BAYEUX : C'est une "vieille dame" chère aux Britanniques qui a besoin d'une cinquantaine de personnes pour se déplacer. Agée de près de mille ans et fragilisée par d'innombrables petites dégradations sur ses 70 mètres de long, la tapisserie de Bayeux, va être restaurée mais pas avant 2024.
"C'est une vieille dame qui a près de mille ans, une toile de lin très très fine brodée de laine avec de multiples dégradations. En cas de péril, toute manipulation de l’œuvre dans son état actuel peut entraîner de nouvelles altérations. C’est la raison principale de cette intervention", explique à l'AFP Antoine Verney conservateur en chef du musée où se trouve ce "monument" retraçant la conquête de l'Angleterre par Guillaume, duc de Normandie en 1066.
En janvier 2020 huit restauratrices-conservatrices spécialisées en textile ont inspecté cm2 par cm2, à raison d'un mètre par jour et par experte, la tapisserie du XIe siècle classée mémoire du monde de l'Unesco, probablement conçue à Canterbury (sud-est de l'Angleterre).
Parmi les centaines de personnages et d'animaux qui foisonnent sur le tissu, elles ont relevé notamment près de 24.200 taches et 10.000 trous, selon leur "constat d'état" publié en février.
Les réparations effectuées par le passé et "les dimensions exceptionnelles de cette oeuvre donnent l'illusion d'un bon état général de conservation" mais "l'état structurel de la toile, support des broderies, est très fragile et préoccupant, ce qui rend toute manipulation extrêmement délicate", peut-on lire dans leur rapport. Les dernières réparations datent de 1870.
Quid dans ces conditions du "prêt éventuel" de l’œuvre au Royaume-Uni évoqué par Paris et Londres en 2018 ? "Aucune décision n’a encore été prise concernant le prêt éventuel", a indiqué mardi soir à l'AFP la direction régionale des affaires culturelles.
Mais "le constat a montré que l’œuvre n’était pas transportable avant d’être restaurée", ajoute la DRAC. Et tout prêt doit faire l'objet d'une convention entre l'Etat, propriétaire, et la Ville de Bayeux dépositaire.
18 mois de travaux minimum
Or pour l'adjoint au maire chargé du tourisme, Loïc Jamin, pas question de laisser l'oeuvre partir "une fois restaurée". Les réparations doivent avoir lieu en même temps que la fermeture pour travaux de reconstruction du musée de la tapisserie, à partir de l'automne 2024 et pendant 18 mois minimum.
Avant la crise sanitaire, la tapisserie attirait 400.000 visiteurs par an dont 70% d'étrangers. Sa restauration "est aujourd'hui évaluée à 2 millions d'euros", selon l'Etat, sans qu'on sache quel lieu, forcément proche de celui de sa conservation, pourra accueillir la remise en état d'une oeuvre aussi monumentale que fragile.
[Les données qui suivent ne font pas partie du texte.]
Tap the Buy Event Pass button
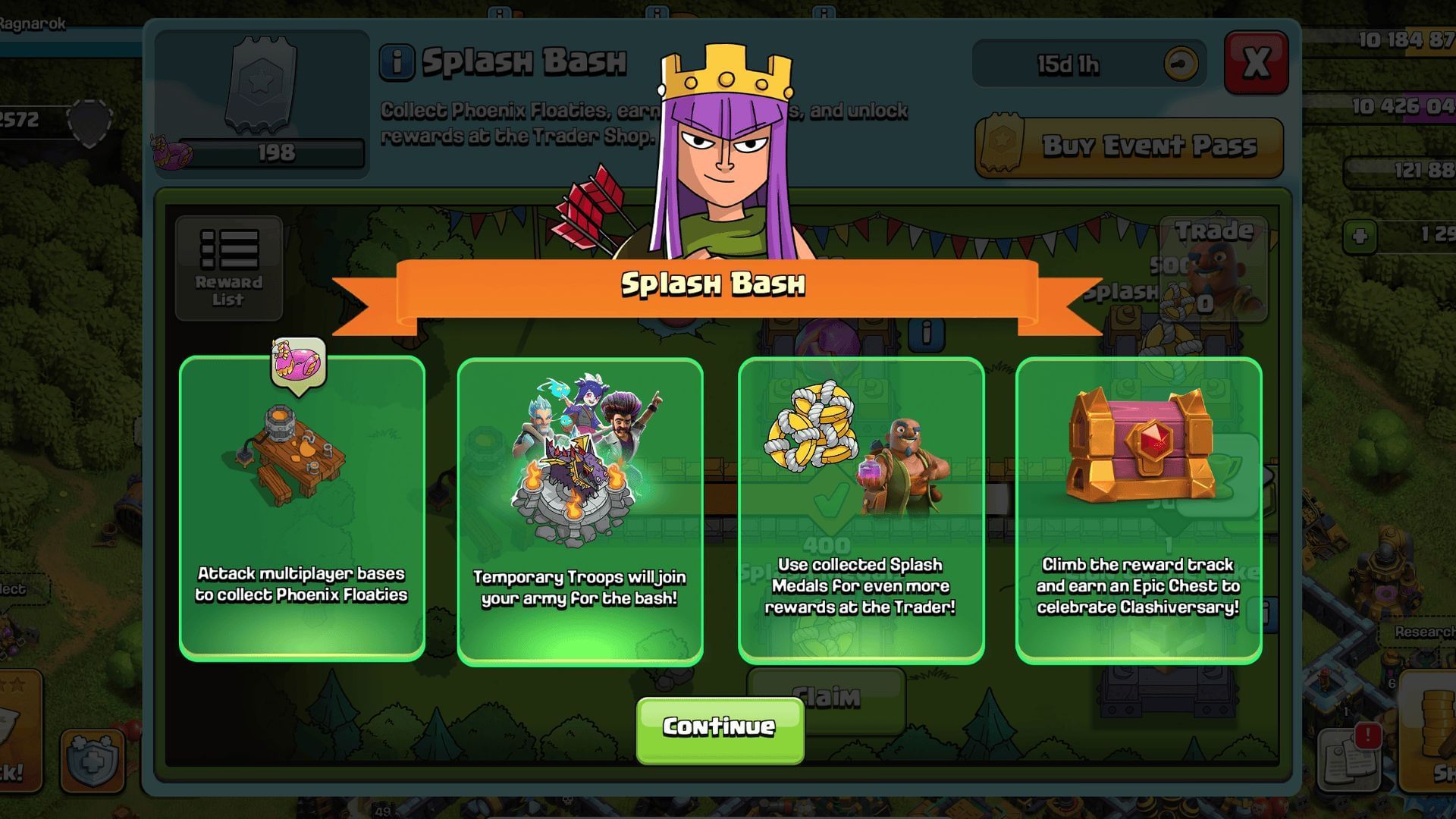 pos(1129,146)
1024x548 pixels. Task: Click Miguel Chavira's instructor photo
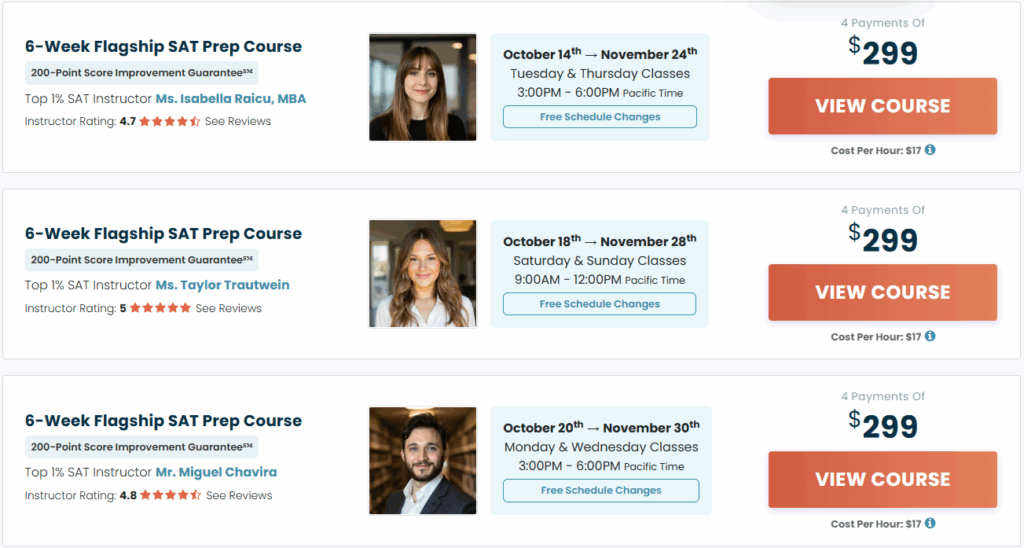pos(423,460)
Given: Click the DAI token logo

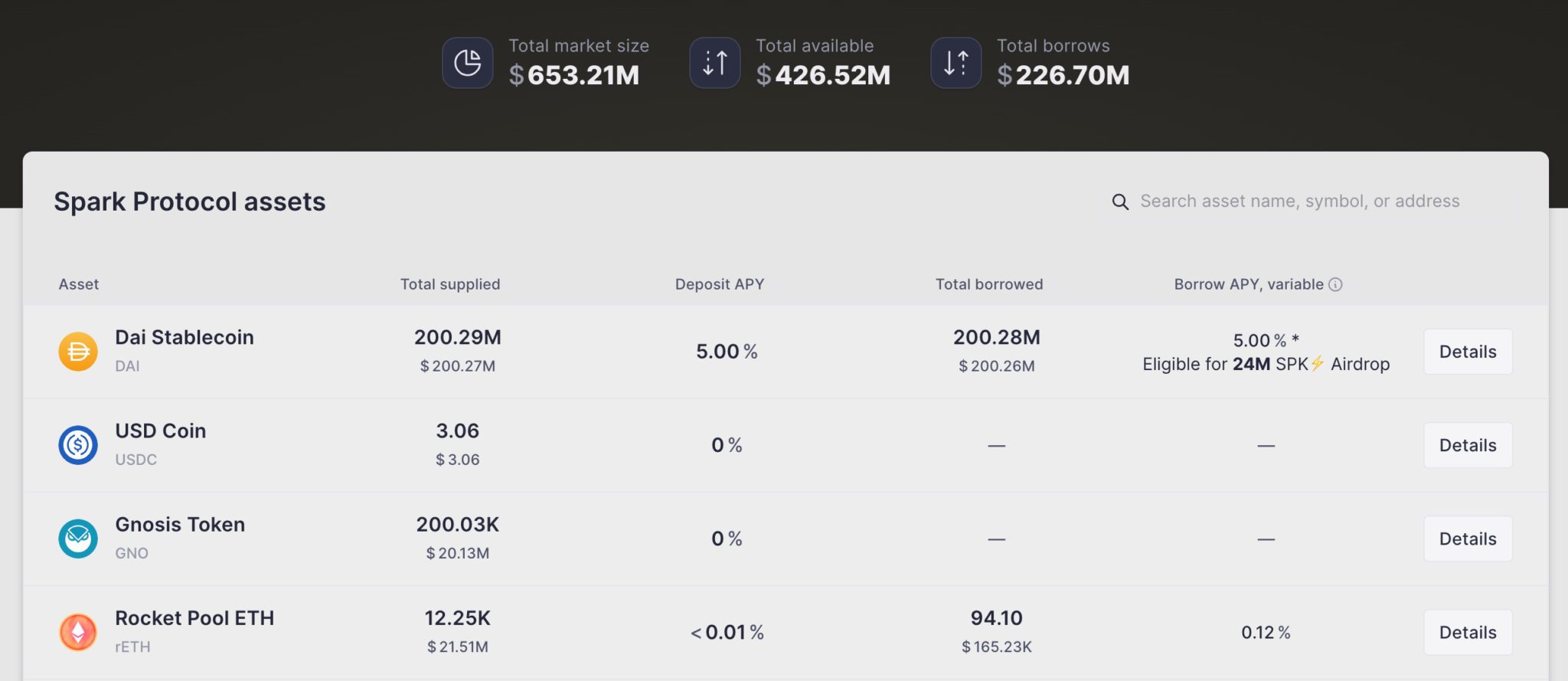Looking at the screenshot, I should [78, 352].
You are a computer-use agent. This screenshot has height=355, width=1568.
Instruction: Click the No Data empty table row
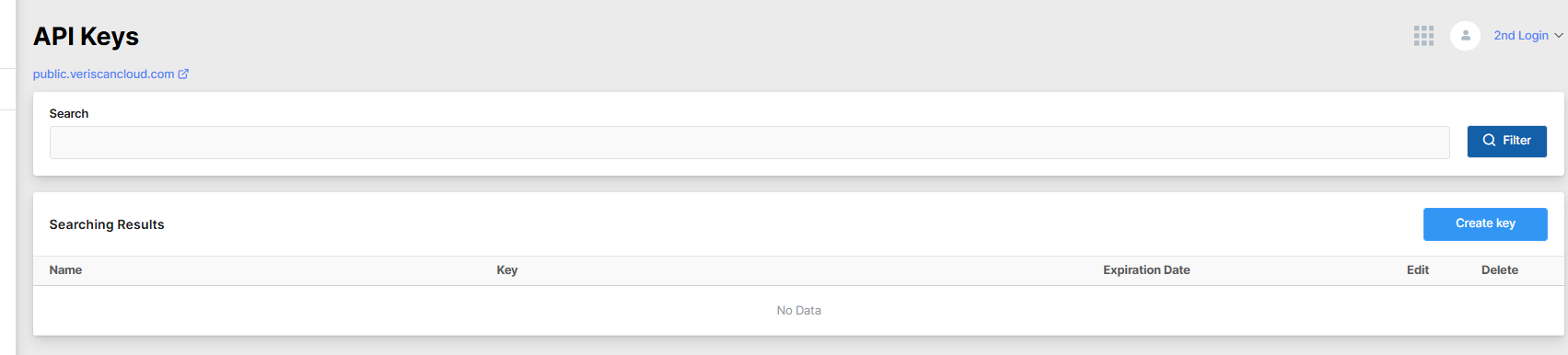pos(798,311)
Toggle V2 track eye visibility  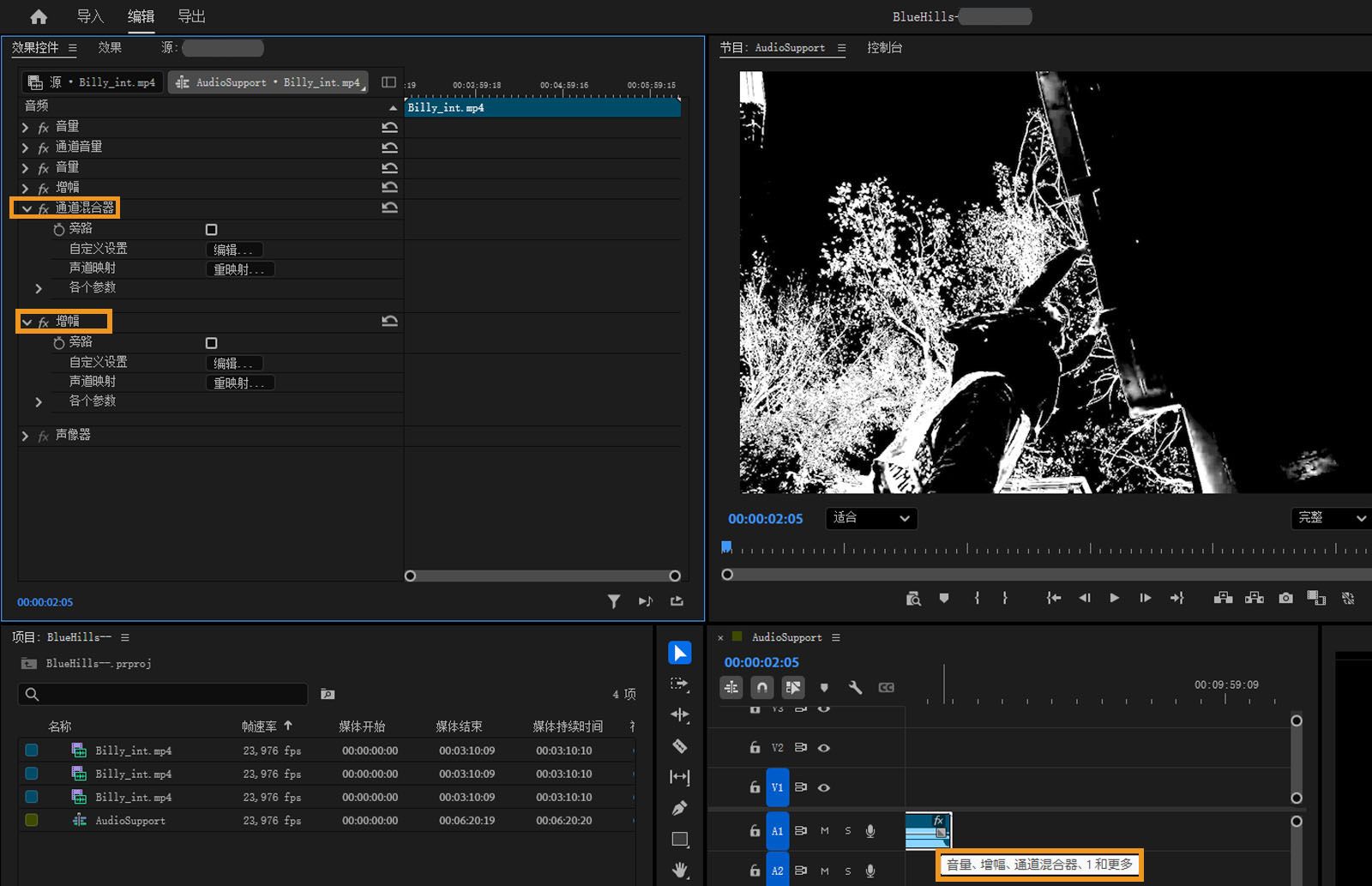(x=824, y=748)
Le prêt aux Anglais de cette première transcription en images d'un épisode clé de l'histoire de l'Europe du Nord-Ouest serait une première. Il a déjà été deux fois envisagé, sans aboutir : en 1953 pour le couronnement de la reine Elisabeth II et en 1966 pour le 900e anniversaire de la bataille d'Hastings, à l'issue de laquelle Guillaume, duc de Normandie devient roi d'Angleterre.
Rien que pour déplacer l’œuvre dans son étroit local technique pour le constat d'état, il a fallu "mobiliser une équipe de plus de 50 personnes parfaitement coordonnées et qui ont l’habitude de réaliser ce mouvement. C’est une opération dans l’opération", souligne M. Verney.
L'idée de la restauration n'est pas de nettoyer toutes les taches ni de gommer toutes les dégradations, au risque d'abîmer davantage la toile de lin. Il s'agit plutôt de "stabiliser" l'ouvrage.
Certaines altérations ont un intérêt historique, comme ces traces de cire qui pourraient être des écoulements des cierges de la cathédrale de Bayeux, où la tapisserie a été exposée au XVe siècle.
Plus préoccupants pour l'avenir de l’œuvre sont en revanche les trous relevés sur le textile, qu'il soient issus de clous d'accrochage ou de l'usure du tissu. La tapisserie souffre aussi de plis liés notamment à sa doublure aujourd'hui trop étroite.
La "vieille dame" d'un peu moins de 15 kg est à ce point fatiguée qu'elle sera exposée inclinée et non plus à la verticale à l'issue des travaux.